AUFGABEN -
(1) Beantworten Sie anhand des Textauszugs zum Begriff „App“ die folgenden Fragen:
(a) Wofür ist „App“ laut Text die Abkürzung?
(b) Welches Betriebssystem wird als Beispiel genannt, das Apps unterstützt, aber kein Telefon-OS ist?
(c) Wie viele wesentliche Aspekte machen laut dem letzten Satz eine App zur App?
(2) Greifen Sie den Textauszug zum Begriff „App“ auf und führen Sie ihn im Anschluss an seinen letzten Satz weiter.

TEXTAUSZUG -

▼▼▼

Was macht eine App zur App?

Mir scheint, der Begriff „App“ wird in der Softwareentwicklung (und vielleicht nicht nur da) gerade etwas inflationär verwendet. Manch einer sieht hier vielleicht sogar einen Kandidaten für das „Unwort des Jahres“. Wie dem auch sei – in jedem Falle ist die Frage berechtigt, was eigentlich eine App zur App macht. Zunächst mal ist App ja nur die Abkürzung von Applikation. Also alles beim Alten? Man könnte außerdem unterschiedliche Vertreter von „Apps“ aufzählen und Web-Apps, Sharepoint-Apps, Azure-Apps, Desktop-Applikationen, Phone-Apps etc. gegeneinander vergleichen. Im Wesentlichen und in der Regel beschränkt sich die Fragestellung „Was macht eine App zur App“ aber auf die Unterscheidungskriterien von herkömmlichen Desktop Anwendungen zu Apps. Die Fragestellung ist nicht ganz so einfach beantwortet wie man vermuten würde. Letztlich handelt es sich in beiden Fällen um ein Stück Software, das dediziert für die Zielplattform geschrieben und kompiliert wurde.

Eine gerne genutzte Erklärung wäre vielleicht „Eine App läuft aufm Phone“. Auch wenn die Antwort sich erstmal richtig anfühlt, stimmt sie so nicht mehr und zwar nicht erst seit Windows 8, das jetzt auch „Apps“ unterstützt und ja bekanntlich kein Telefon OS ist. Ipads, Android-Tablets… überall laufen Apps, alles keine Telefone. Die Antwort müsste für meinen Geschmack ein klein wenig konkreter sein. Hier also mein Versuch - für mich machen drei wesentliche Aspekte eine App zur App.

▲▲▲

VERFÜGBARE DATEN -
▼▼▼

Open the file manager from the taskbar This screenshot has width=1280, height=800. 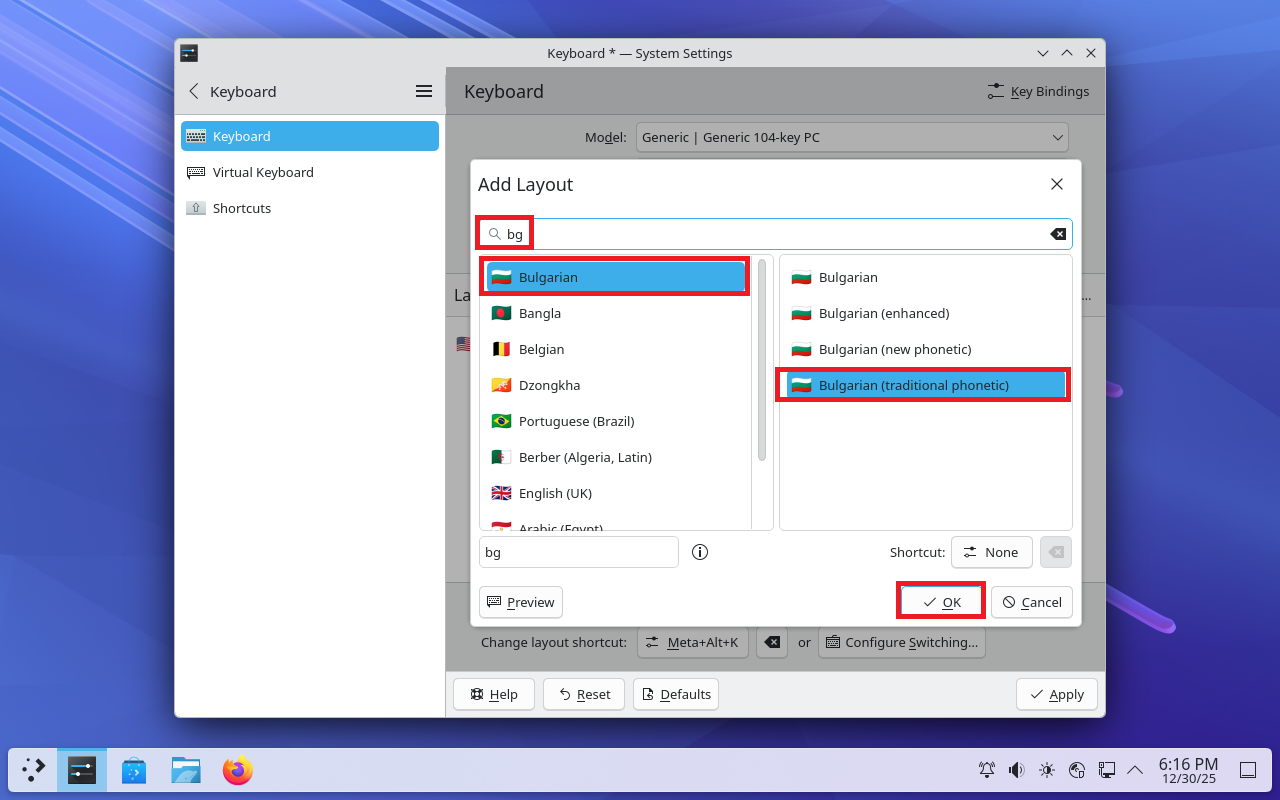pos(186,770)
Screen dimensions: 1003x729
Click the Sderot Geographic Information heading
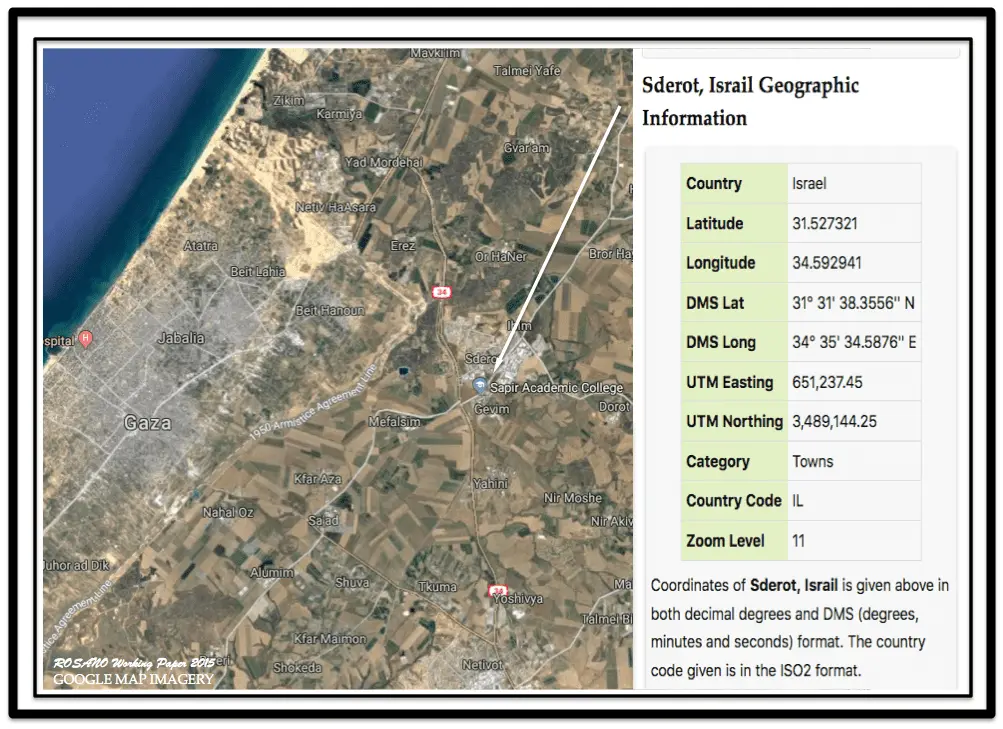[x=750, y=101]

▲▲▲

LÖSUNGEN -
(1)
(a) Applikation
(b) Windows 8
(c) Drei

(2)
Merkmal 1: Zweck, Funktionsumfang und Design

Ein wesentlicher Aspekt von modernen Apps auf nahezu allen Mobilgeräten ist die Tatsache, dass eine App in der Regel einige wenige Workflows abbildet, diese aber sehr gut. Insofern ist eine App gegenüber einer Desktop Anwendung zwar funktionsbeschränkt. Die Funktionen, die abgebildet werden, sind in der Regel aber sehr einfach zu verwenden. Dieses Kriterium ist leider etwas schwer messbar. Im direkten Vergleich zur Desktop Anwendung wird aber deutlich, dass es zutrifft. Beispiel hierfür Adobe Photoshop und Photoshop Express für Windows 8. Klar kann Express weniger – nicht zuletzt weil es kostenlos ist. Dennoch schafft es vermutlich wirklich jeder Anwender Photoshop Express zu bedienen, was bei dem „großen“ Photoshop eventuell nicht der Fall ist.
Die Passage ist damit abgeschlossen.